§ **EXERCISE**:
Reproduce the records below, beginning at the line that contains "You are a GUI" and stopping after the line that contains "click(342, 613)", and give those lines alone, requests included. Multiply every coordinate in the answers by 2.5 and round each result to a whole number, with halves rounded up; leave all other numbers unchanged.

§ **SUPPLIED RECORDS**:
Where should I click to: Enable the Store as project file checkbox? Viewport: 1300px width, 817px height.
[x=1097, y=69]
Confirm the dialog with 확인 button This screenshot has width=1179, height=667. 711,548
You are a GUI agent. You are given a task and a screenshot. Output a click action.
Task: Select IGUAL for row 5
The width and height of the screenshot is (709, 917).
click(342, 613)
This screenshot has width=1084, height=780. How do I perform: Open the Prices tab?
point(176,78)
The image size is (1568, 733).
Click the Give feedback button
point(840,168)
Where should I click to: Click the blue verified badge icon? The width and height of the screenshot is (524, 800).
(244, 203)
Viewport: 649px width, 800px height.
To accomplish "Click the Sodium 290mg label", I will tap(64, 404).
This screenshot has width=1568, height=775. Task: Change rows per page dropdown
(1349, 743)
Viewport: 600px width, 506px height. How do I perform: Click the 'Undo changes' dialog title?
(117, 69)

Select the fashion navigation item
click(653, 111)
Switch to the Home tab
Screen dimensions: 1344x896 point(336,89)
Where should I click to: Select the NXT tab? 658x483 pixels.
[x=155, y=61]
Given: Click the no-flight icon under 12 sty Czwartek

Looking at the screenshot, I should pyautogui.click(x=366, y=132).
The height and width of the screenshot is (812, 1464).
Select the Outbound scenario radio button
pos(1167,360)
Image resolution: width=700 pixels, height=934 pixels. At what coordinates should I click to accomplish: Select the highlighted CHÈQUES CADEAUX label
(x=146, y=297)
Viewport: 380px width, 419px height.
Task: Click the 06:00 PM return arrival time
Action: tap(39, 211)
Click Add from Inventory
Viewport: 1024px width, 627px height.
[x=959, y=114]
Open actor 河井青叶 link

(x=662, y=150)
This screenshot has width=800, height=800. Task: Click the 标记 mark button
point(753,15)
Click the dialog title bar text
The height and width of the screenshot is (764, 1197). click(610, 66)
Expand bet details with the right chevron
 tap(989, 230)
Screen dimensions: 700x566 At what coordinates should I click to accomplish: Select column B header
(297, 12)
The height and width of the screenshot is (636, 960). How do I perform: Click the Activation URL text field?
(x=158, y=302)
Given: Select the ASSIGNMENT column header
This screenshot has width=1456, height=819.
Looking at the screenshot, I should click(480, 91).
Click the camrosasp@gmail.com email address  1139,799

§ **IN RESPONSE**:
You are a GUI agent. You are given a task and a screenshot. Output a click action.
Task: Select IGUAL for row 5
The width and height of the screenshot is (709, 917).
click(855, 1533)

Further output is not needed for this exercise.